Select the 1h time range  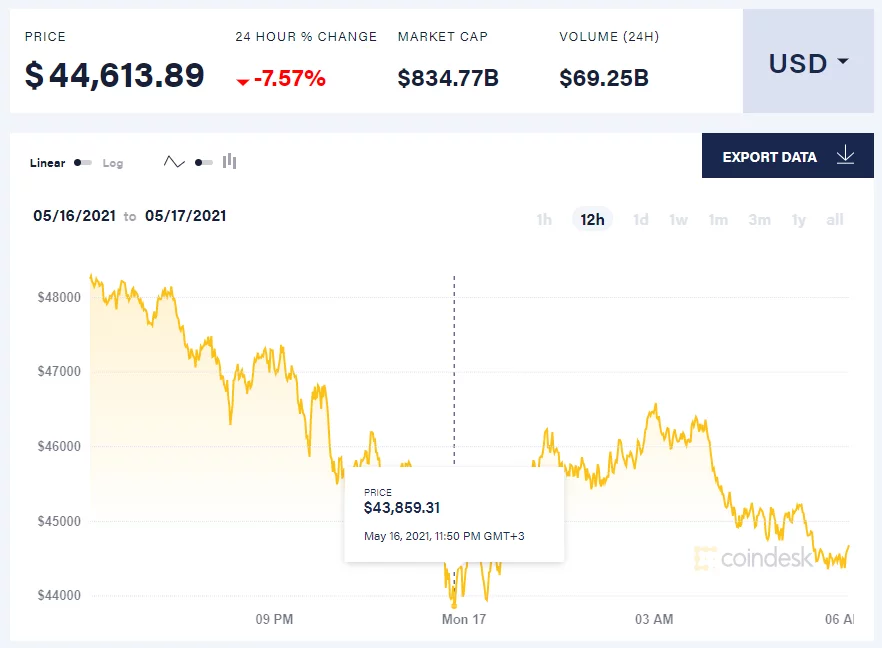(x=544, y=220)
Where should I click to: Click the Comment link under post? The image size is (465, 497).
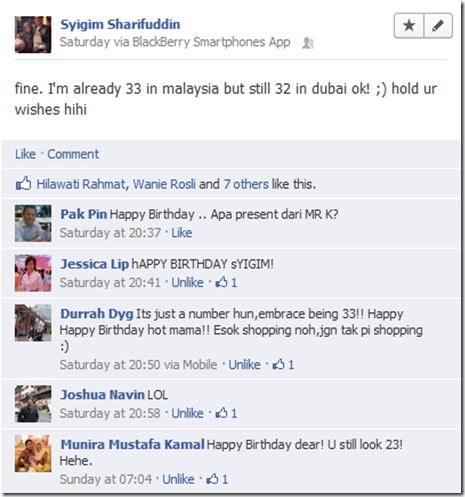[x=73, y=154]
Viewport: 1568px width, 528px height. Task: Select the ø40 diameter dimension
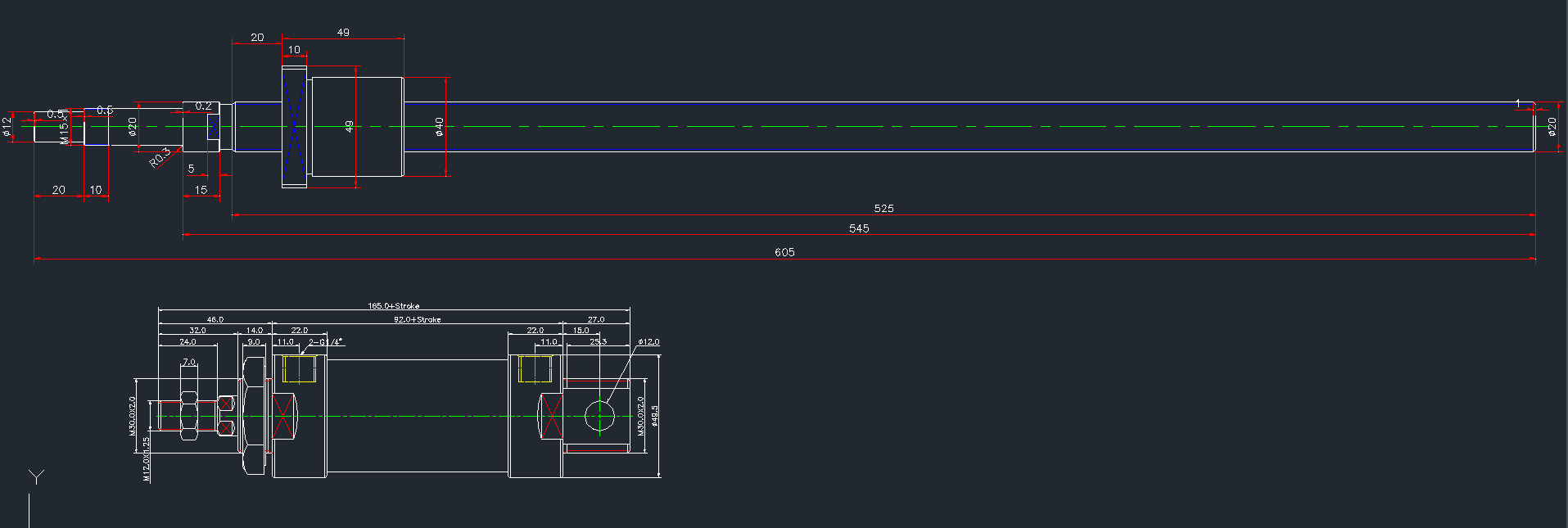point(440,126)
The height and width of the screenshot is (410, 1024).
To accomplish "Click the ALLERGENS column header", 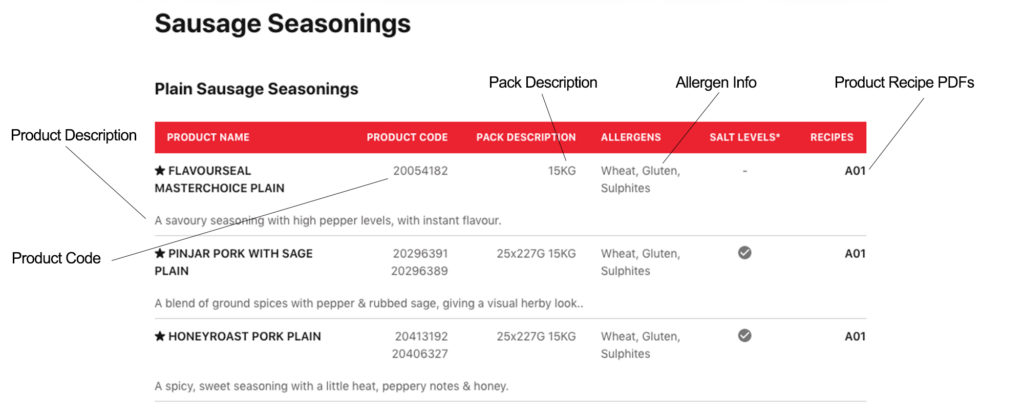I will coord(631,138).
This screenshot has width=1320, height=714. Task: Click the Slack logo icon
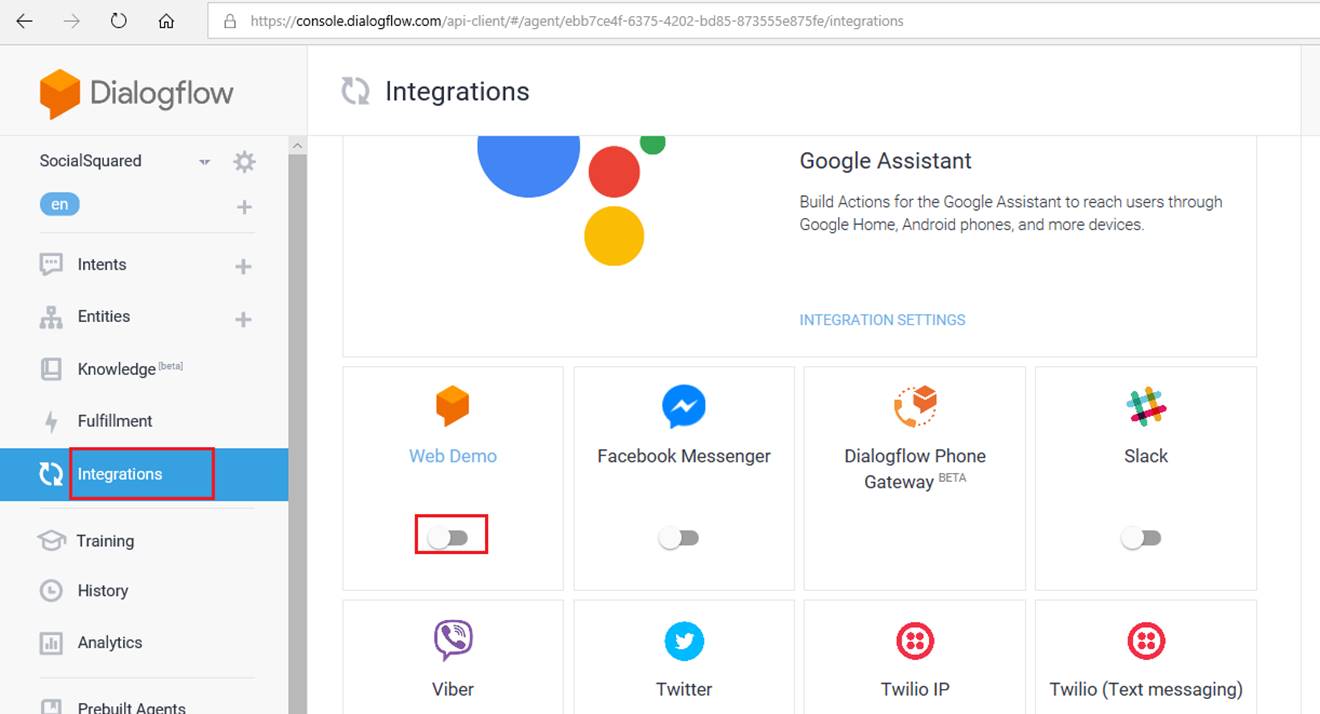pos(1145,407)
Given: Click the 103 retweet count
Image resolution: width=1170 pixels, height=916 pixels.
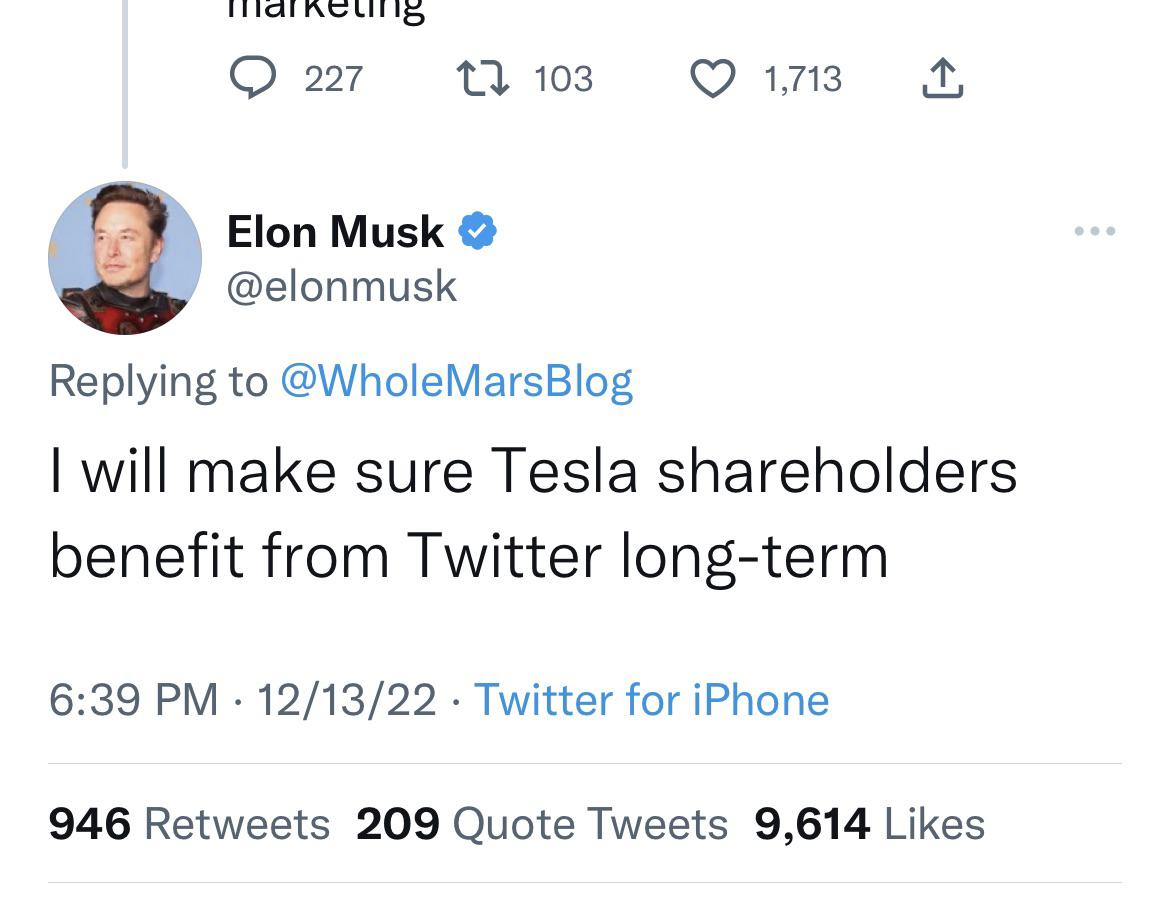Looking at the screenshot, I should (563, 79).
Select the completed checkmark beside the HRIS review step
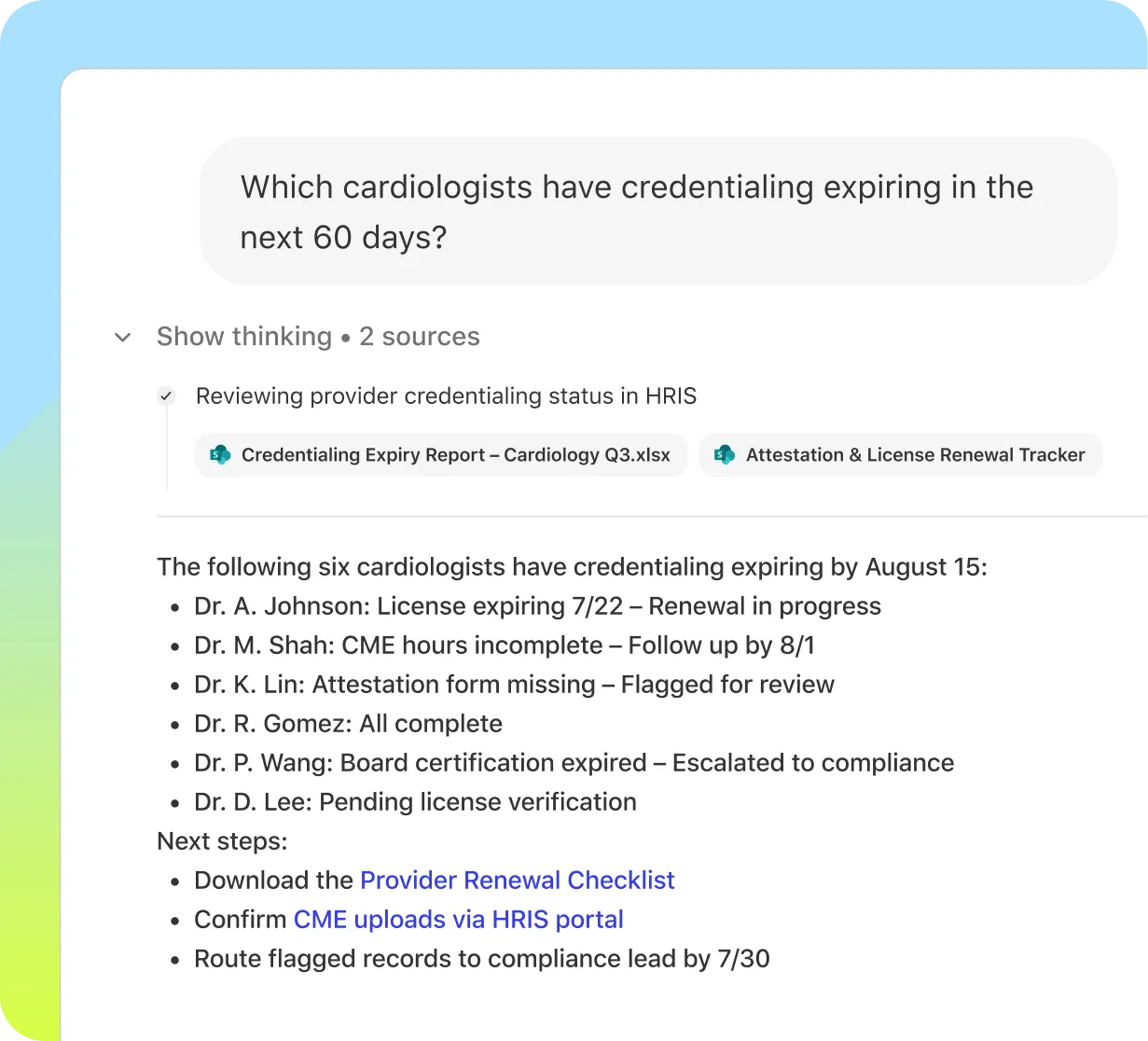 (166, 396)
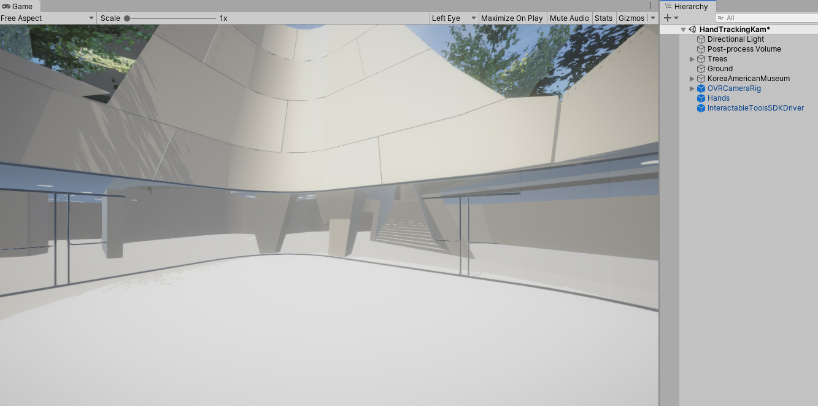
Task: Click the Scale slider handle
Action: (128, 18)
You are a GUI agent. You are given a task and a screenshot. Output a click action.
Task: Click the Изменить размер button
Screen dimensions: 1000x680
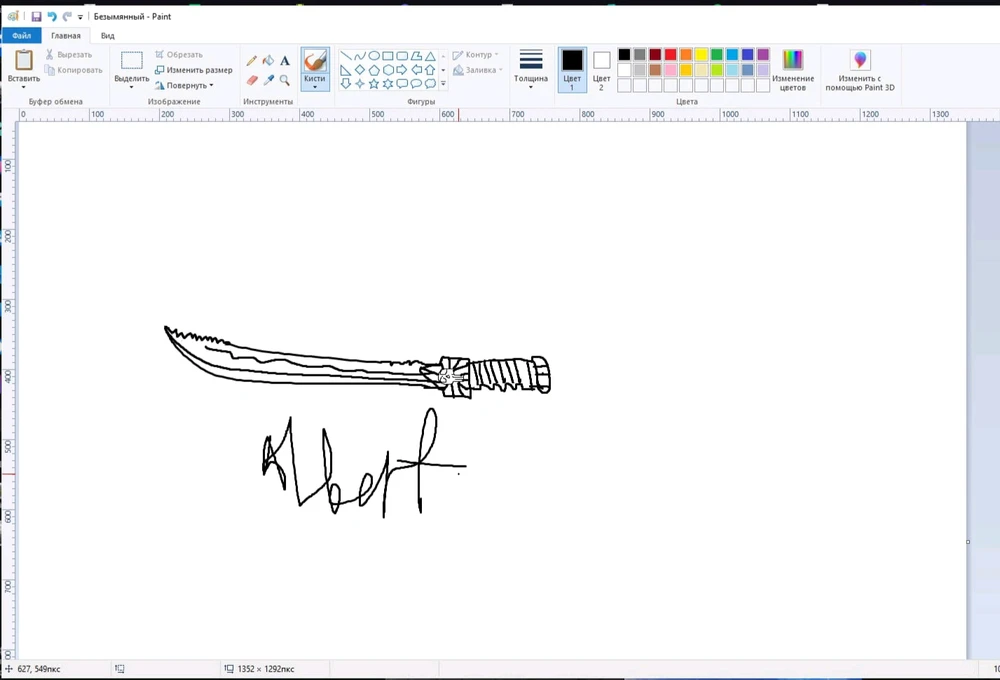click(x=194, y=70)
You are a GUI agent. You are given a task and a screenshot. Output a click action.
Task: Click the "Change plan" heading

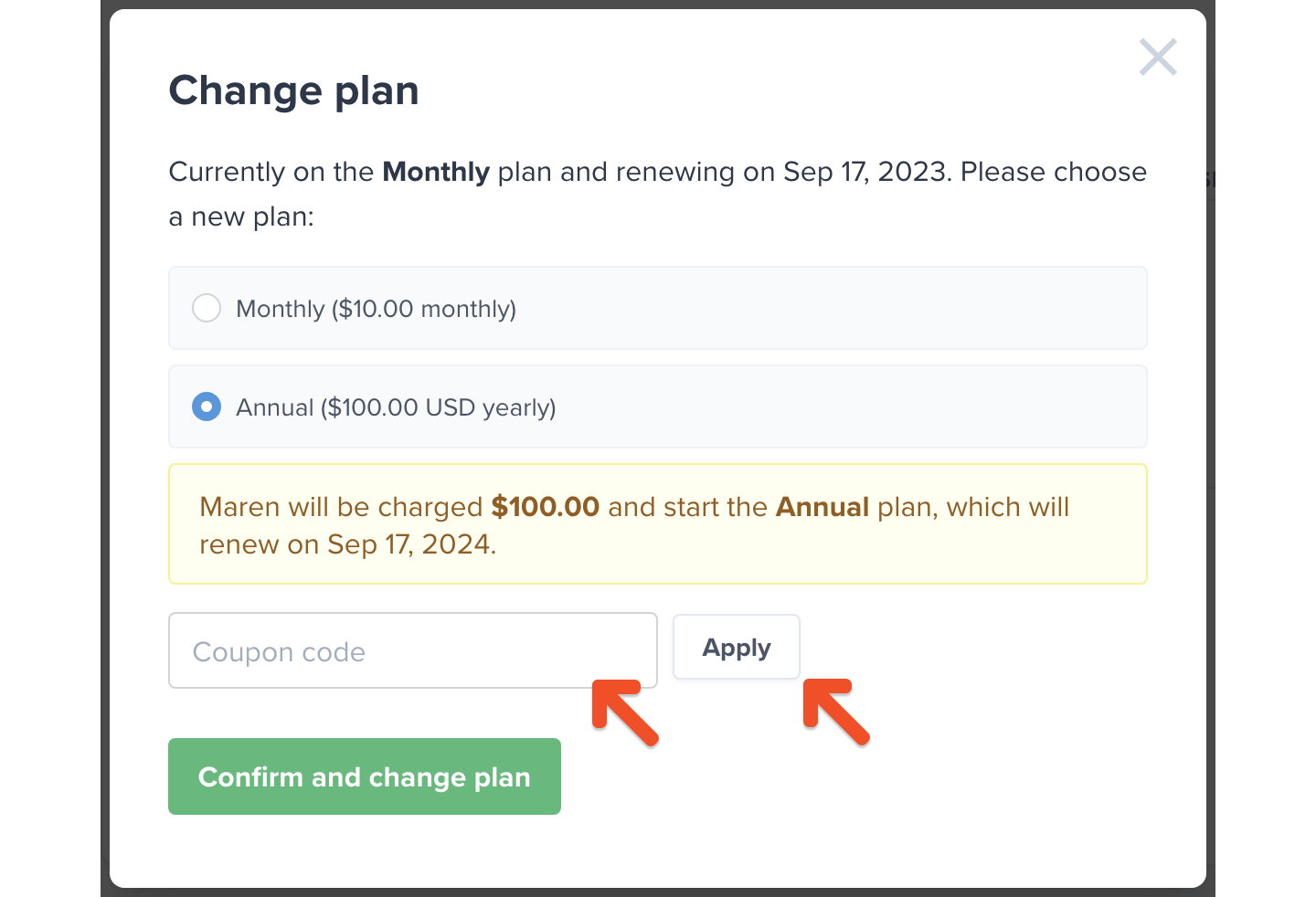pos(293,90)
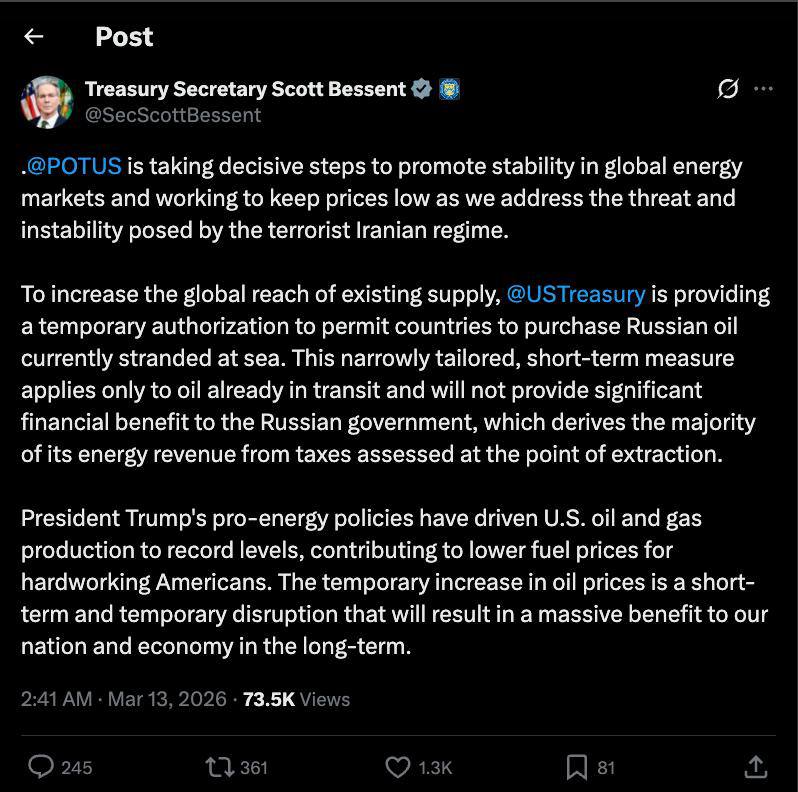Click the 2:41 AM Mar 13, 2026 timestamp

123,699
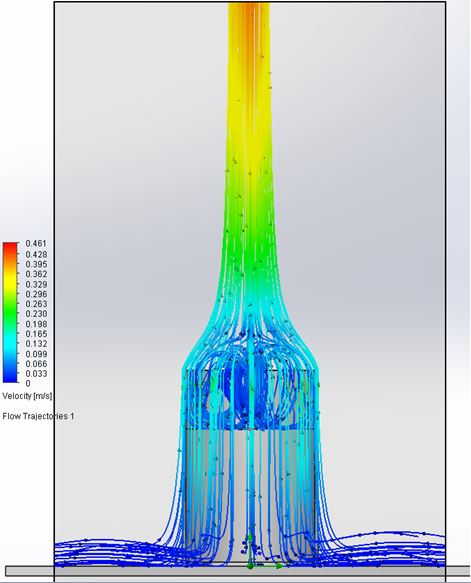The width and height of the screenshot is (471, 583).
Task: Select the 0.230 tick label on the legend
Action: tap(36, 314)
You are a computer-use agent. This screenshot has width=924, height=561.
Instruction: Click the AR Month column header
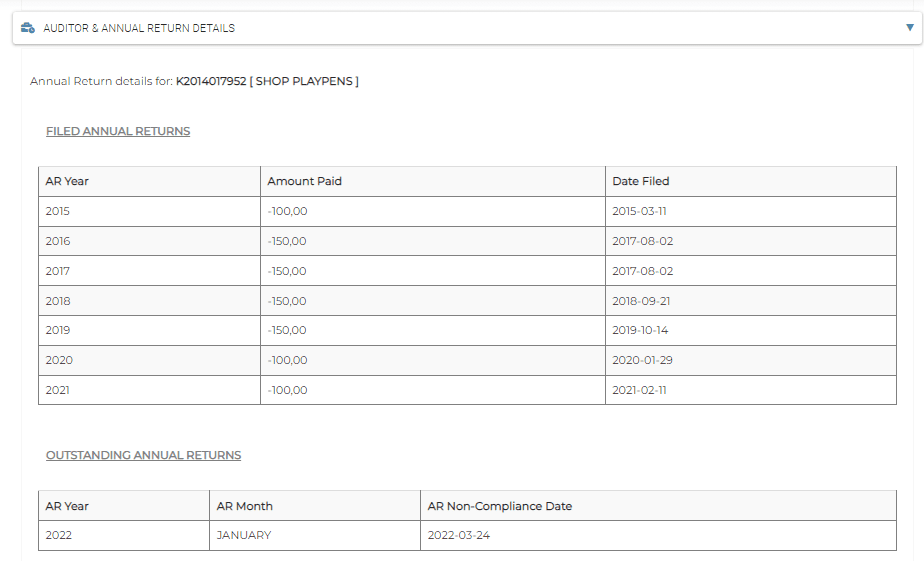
━━━━━━━━━━━━━━━━
### Task to carry out
Reproduce word for word only the lines between the line containing "You are a computer-use" and the end of the listing above, both included, and drop any pictures.

### Your response
You are a computer-use agent. This screenshot has width=924, height=561.
Instruction: Click the AR Month column header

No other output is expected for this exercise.